Página
──────────────────────────────

ARRACIMADOS
ANTE el modernismo de la Casa Batlló, decenas de japoneses me dan la
bienvenida en una Barcelona iluminada por un sol mediterráneo que convierte la
jornada en una brillante experiencia alrededor del mundo de las letras. Esos
japoneses solo se separan del grupo para ampliar el plano de sus cámaras y que
las ondulaciones modernistas tengan como fondo un límpido cielo azul. Otros
prefieren cruzar el Paseo de Gracia para recalar en Chanel o en Burberrys para,
minutos después, pasear con una sofisticada caja que a uno le cuesta entender
que llegará al país del sol naciente tal y como salió del comercio, y eso que
allí dentro lo que parece que se contiene es una docena de panellets en vez de
un bolso o un foulard.
Barcelona
se muestra hermosa, repleta de turistas que desafían a un frío matinal acosado
por un sol que empieza lentamente a calentar el ambiente. Decenas de lenguas
que encuentran en el catalán el acomodo perfecto para simbolizar el crisol de
culturas que tan bien le sienta a cualquier urbe que se precie. Barcelona está
tranquila, muy alejada de esa crispación que desde kilómetros de distancia se
nos pretende transmitir tantas veces. No hay dragones descabezando a niños por
las calles, ni San Jorges librando batallas en las Ramblas, y además Neymar ya
juega el fútbol. Calma chicha que diría la gente de la mar. Hasta esa mar toca
bajar por unas Ramblas llenas de floristas y de puestos con los artículos más
variopintos. Desde su atalaya Colón dice que hasta aquí hemos llegado, mientras
con su dedo señala, como no, a Porto Santo en Poio, aunque muchos crean que
apunta más allá.

──────────────────────────────

Datos proporcionados
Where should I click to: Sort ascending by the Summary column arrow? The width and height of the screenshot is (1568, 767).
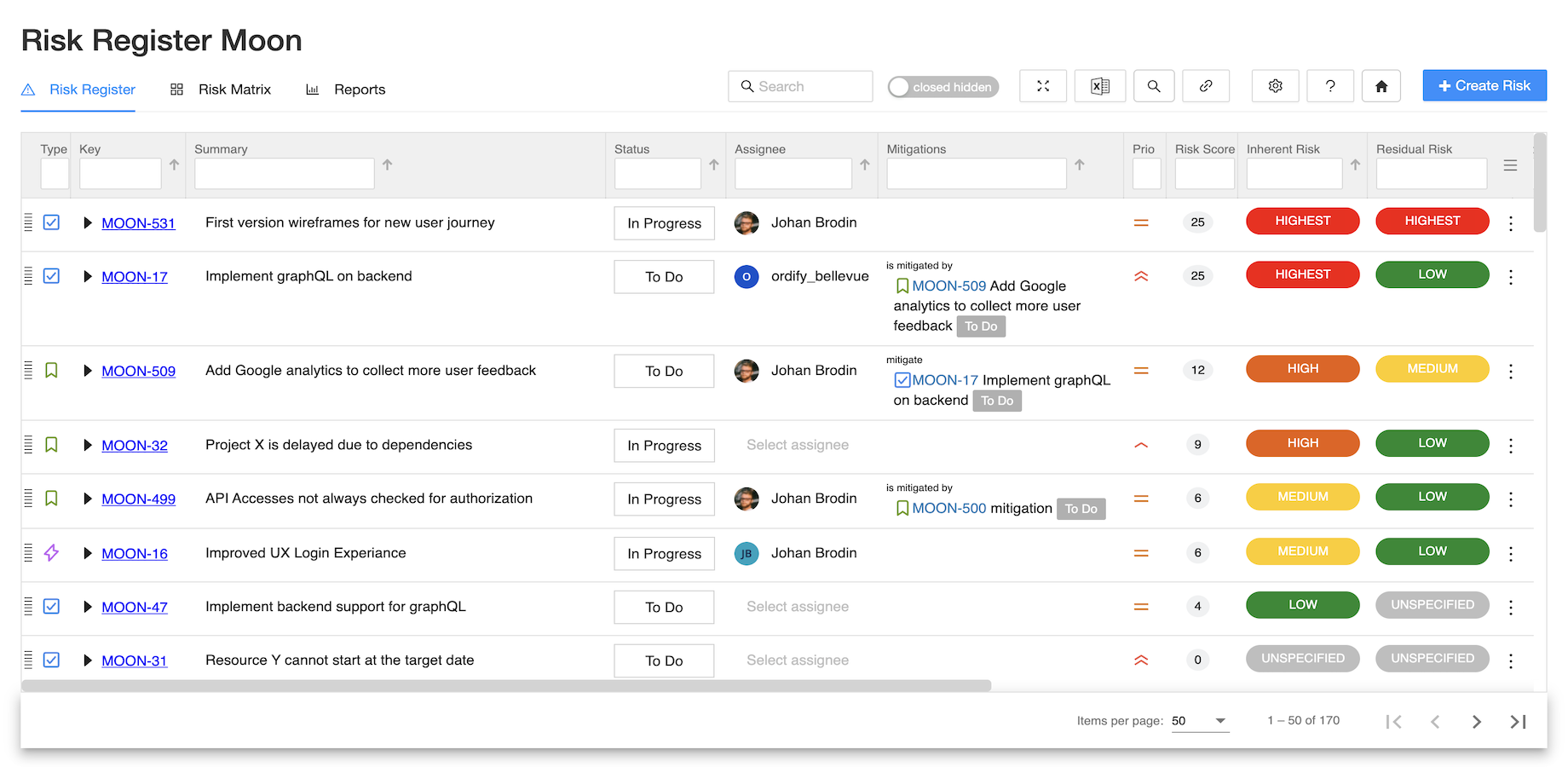(x=387, y=165)
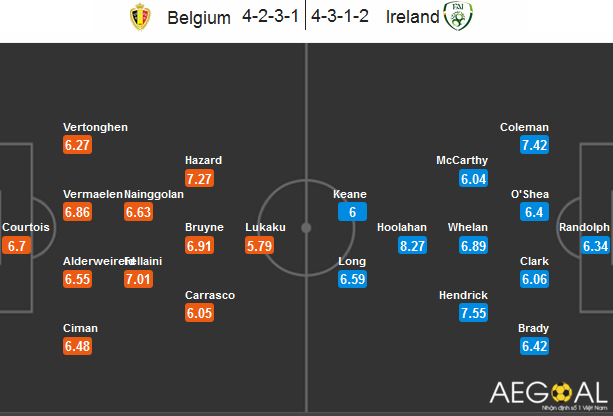Click Randolph's 6.34 rating badge
Viewport: 613px width, 416px height.
point(595,246)
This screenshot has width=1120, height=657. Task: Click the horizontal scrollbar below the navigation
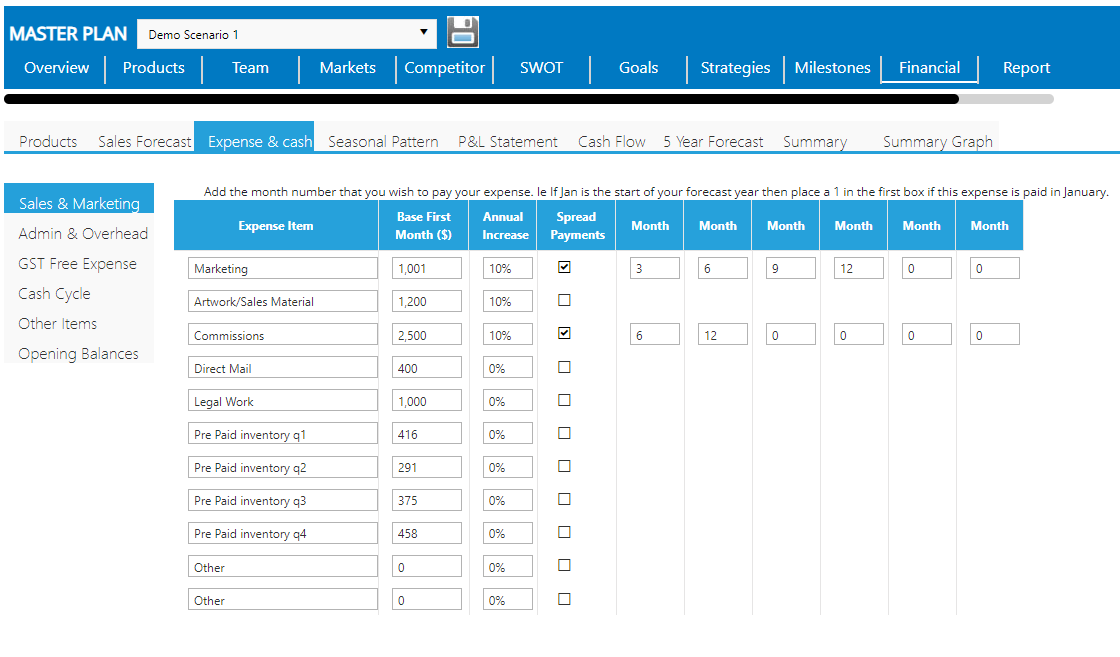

──────────────────────────────

Objetivos
**1.** Responde estas preguntas sobre la crónica de Barcelona:
(a) ¿Ante qué edificio modernista dan la bienvenida decenas de japoneses?
(b) ¿En qué dos comercios del Paseo de Gracia prefieren recalar otros turistas?
(c) ¿Hacia dónde señala Colón con el dedo desde su atalaya?
**2.** Reanuda la crónica de Barcelona a partir de su última frase.
Los datos no intervienen en estas actividades.

Respuestas por actividad
**1.**
(a) Ante la Casa Batlló.
(b) En Chanel o en Burberrys.
(c) A Porto Santo en Poio.

**2.**
El
Museo Marítimo está ya dispuesto para acoger a uno de los premios más
prestigiosos de la narrativa en español. Prestigio del bueno, del de la buena
escritura y no el prestigio del gran pecunio, que de esos ya hay demasiados. La
editorial Seix Barral tiene ya todo previsto para desvelar quien toma el relevo
de Fernando Aramburu, ganador del pasado año. Empiezan a llegar periodistas
culturales (que lo hay, no se crean) de los medios y puntos más dispares de
nuestra geografía, y entre ellos empiezan a desfilar algunos de los escritores
que publica Seix Barral y que uno empieza a identificar: Ricardo Menéndez
Salmón, Jesús Carrasco, Adolfo Ortega... gente de la casa, digamos, a la que en
un goteo incesante se empiezan a unir otros escritores para componer así uno de
esos parnasos literarios tan complicados de entender fuera de una convocatoria
como esta. Juan José Millás, Dolores Redondo, Juan Manuel de Prada, Juan
Marsé... empiezan a aflorar en un delirio que uno tiene delante componiéndole
una figura entre el asombro y el sentirse dentro de un sueño. «Pero si están
todos, si están todos....», no deja uno de pensar, mientras el desfile
continúa. Rosa Montero, Clara Usón, Ignacio Martínez de Pisón, Felipe Benítez
Reyes, Enrique Vila-Matas. Escritores y más escritores, y también Boris
Izaguirre.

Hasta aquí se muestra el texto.